Até já!

É do conhecimento geral a parca veracidade das imagens que vemos nas redes sociais, sejam snaps, insta posts ou fotos do perfil do Facebook. Paira sempre a sombra dos milagres do photoshop, a bendição dos mil filtros e a magia do contouring.  A engradar o engodo ainda temos o silicone nos lábios, peitos e rabos, a jogo com as extensões de pestanas e cabelo mais as boas das unhas postiças.
O combo é tal, que parece que hoje em dia qualquer pessoa tem o tempo, os recursos e os conhecimentos técnicos para produzir um editorial da Vogue.
Facto é que as fotos enganam. Sim. Muito. Sejam as da Vogue ou as do instagram da vizinha do lado. Ok...
Mas então e os perfis do Linkedin? Os perfis do linkedin, que supostamente é uma network laboral séria, que uma pessoa utiliza para encontrar trabalho, são a maior blasfémia de todos os tempos! Coisa para ir à fogueira!
Quem diz que é executive account é secretária, quem diz que é coordenadora de uma equipa de Formula 1 é menina do paddock, quem diz que é CEO e Founder normalmente não é nada.
Fico parva com as sugestões de “connections” que o Linkedin me propõe, pessoas que eu conheço, ou pelo menos achava que conhecia, porque não são nada do que está ali escrito.
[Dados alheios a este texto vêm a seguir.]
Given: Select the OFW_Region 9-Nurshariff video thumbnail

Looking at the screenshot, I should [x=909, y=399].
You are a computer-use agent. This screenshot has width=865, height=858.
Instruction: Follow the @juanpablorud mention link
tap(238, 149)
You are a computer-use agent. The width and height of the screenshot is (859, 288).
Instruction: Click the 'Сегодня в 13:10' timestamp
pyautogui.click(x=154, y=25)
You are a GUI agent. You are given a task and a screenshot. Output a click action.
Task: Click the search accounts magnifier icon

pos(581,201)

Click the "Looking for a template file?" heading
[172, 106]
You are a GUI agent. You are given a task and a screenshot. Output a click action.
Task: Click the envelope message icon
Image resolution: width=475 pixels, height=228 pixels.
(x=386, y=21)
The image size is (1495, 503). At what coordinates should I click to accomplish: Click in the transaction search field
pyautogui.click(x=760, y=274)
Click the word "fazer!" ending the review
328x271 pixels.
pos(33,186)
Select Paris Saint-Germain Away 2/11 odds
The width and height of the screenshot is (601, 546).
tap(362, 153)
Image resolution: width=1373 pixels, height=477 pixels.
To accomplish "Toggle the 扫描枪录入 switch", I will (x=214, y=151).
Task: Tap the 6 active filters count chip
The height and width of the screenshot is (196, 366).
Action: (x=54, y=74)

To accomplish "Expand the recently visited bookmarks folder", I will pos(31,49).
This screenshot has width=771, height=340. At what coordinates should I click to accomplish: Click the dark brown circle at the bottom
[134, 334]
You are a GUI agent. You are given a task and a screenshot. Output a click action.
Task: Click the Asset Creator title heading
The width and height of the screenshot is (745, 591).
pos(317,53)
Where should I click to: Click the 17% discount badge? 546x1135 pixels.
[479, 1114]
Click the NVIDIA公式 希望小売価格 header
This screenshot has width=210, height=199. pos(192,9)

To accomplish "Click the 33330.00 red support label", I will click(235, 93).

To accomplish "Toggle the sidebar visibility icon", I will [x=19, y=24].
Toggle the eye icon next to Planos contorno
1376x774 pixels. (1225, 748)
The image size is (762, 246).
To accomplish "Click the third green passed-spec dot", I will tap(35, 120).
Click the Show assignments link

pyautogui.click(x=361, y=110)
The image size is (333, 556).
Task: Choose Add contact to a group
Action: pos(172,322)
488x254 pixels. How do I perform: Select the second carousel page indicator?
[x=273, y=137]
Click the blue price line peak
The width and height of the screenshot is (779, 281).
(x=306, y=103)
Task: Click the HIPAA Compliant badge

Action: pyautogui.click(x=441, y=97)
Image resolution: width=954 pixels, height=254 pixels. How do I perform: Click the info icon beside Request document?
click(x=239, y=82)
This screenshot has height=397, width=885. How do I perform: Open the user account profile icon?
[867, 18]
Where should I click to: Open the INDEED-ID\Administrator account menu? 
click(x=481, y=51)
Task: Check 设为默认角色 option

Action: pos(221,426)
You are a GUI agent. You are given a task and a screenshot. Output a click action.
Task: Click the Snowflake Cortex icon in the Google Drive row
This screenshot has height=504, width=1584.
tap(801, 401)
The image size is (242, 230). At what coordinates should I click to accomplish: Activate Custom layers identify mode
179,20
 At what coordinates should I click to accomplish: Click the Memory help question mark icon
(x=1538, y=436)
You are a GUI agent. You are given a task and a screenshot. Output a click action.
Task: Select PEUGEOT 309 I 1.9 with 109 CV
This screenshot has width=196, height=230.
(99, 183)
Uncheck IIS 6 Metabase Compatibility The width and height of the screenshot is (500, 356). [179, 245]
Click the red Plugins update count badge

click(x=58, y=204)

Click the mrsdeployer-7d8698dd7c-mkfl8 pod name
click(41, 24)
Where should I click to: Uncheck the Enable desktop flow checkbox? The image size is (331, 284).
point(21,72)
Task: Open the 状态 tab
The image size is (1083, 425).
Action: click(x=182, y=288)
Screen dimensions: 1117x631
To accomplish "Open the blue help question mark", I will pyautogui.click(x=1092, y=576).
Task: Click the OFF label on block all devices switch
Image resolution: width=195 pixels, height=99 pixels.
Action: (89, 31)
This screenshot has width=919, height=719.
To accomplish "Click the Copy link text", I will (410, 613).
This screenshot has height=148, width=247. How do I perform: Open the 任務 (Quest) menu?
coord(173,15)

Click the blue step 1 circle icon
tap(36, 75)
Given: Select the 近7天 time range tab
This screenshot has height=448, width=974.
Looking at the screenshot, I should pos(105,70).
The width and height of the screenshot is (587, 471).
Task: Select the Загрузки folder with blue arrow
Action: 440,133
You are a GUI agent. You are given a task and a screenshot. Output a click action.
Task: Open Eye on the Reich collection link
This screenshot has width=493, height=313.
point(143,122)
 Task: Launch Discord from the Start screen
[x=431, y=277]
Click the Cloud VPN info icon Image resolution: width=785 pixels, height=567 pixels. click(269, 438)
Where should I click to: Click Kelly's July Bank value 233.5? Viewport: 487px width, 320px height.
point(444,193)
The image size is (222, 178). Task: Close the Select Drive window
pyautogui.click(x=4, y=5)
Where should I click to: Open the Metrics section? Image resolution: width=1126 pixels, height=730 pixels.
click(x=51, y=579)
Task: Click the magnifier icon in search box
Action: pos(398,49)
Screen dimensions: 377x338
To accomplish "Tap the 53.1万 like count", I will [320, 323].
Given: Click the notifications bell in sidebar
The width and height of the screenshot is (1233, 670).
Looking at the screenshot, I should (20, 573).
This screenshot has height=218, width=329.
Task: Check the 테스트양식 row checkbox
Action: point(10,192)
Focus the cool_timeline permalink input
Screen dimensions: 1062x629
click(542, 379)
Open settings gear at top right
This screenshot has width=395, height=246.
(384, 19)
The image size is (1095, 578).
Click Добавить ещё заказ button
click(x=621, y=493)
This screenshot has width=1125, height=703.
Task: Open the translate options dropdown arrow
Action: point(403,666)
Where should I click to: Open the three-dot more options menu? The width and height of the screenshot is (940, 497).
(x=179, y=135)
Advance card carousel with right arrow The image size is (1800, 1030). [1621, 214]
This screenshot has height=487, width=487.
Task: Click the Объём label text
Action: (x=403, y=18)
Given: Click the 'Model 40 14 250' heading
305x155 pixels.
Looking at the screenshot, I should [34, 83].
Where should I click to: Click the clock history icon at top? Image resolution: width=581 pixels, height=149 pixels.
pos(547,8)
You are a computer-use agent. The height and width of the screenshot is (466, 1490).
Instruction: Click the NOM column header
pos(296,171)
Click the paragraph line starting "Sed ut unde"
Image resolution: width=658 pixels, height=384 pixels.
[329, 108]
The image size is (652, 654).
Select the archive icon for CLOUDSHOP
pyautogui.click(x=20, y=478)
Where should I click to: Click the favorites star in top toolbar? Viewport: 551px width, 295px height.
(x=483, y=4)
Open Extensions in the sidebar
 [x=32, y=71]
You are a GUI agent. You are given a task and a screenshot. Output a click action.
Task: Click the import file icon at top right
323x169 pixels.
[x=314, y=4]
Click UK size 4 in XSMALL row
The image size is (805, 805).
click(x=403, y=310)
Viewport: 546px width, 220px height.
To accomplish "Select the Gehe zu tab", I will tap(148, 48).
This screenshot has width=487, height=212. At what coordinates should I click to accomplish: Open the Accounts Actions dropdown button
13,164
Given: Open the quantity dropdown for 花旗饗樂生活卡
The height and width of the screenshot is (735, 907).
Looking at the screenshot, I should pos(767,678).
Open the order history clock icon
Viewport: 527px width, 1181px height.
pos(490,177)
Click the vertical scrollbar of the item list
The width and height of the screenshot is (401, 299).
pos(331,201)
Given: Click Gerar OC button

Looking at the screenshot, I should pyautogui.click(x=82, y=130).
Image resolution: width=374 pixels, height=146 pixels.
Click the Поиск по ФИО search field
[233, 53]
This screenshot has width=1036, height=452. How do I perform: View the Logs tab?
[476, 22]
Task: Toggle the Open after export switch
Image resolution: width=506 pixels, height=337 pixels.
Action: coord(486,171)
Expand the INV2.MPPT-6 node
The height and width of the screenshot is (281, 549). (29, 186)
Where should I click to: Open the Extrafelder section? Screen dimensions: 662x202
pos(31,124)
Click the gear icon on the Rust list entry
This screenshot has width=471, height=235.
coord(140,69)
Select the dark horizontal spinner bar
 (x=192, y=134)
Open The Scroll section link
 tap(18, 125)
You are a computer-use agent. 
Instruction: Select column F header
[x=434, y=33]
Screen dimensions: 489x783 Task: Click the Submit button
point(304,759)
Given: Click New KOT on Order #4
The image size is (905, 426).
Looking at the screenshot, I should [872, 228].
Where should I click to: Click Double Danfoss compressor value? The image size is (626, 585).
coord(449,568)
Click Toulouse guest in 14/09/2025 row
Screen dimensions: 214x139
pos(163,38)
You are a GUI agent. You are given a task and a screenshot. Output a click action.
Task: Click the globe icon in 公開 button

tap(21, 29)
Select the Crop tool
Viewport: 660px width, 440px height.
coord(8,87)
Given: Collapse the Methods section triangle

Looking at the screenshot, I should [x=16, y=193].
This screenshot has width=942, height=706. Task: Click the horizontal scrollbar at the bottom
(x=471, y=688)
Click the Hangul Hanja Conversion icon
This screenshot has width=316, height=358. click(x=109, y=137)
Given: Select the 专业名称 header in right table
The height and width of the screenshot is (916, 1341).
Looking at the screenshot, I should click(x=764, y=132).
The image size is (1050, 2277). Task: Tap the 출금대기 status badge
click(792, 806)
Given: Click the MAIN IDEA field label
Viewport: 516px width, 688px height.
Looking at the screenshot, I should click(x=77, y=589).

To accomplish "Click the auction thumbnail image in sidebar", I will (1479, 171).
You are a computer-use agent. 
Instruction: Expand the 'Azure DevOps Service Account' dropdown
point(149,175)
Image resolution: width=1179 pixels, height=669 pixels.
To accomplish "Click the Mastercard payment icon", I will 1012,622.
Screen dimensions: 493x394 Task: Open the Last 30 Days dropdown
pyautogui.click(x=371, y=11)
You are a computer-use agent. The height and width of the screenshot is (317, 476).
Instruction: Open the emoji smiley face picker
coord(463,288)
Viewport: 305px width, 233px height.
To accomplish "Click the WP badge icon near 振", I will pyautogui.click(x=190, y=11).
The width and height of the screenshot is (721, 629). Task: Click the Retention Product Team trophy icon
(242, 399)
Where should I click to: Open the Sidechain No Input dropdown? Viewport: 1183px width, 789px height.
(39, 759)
E isto é só nos títulos, imagine-se no resto do currículo!
Há por aí muito boa gente a dizer que toca violino, quando nunca leu uma partitura!
Uma pessoa já se tinha resignado em ser aldrabada com as fotos, mas afinal a internet é um sonho tornado realidade, a democracia desejada pela revolução francesa, a liberdade de Martin Luther King!
No sistema binário toda a gente pode ser o que quiser. Claro que sim!

Agora se me dão licença, vou ali ao meu Linkedin acrescentar que estudei em Harvard e que ganhei um Óscar de melhor guião de cinema, e já venho.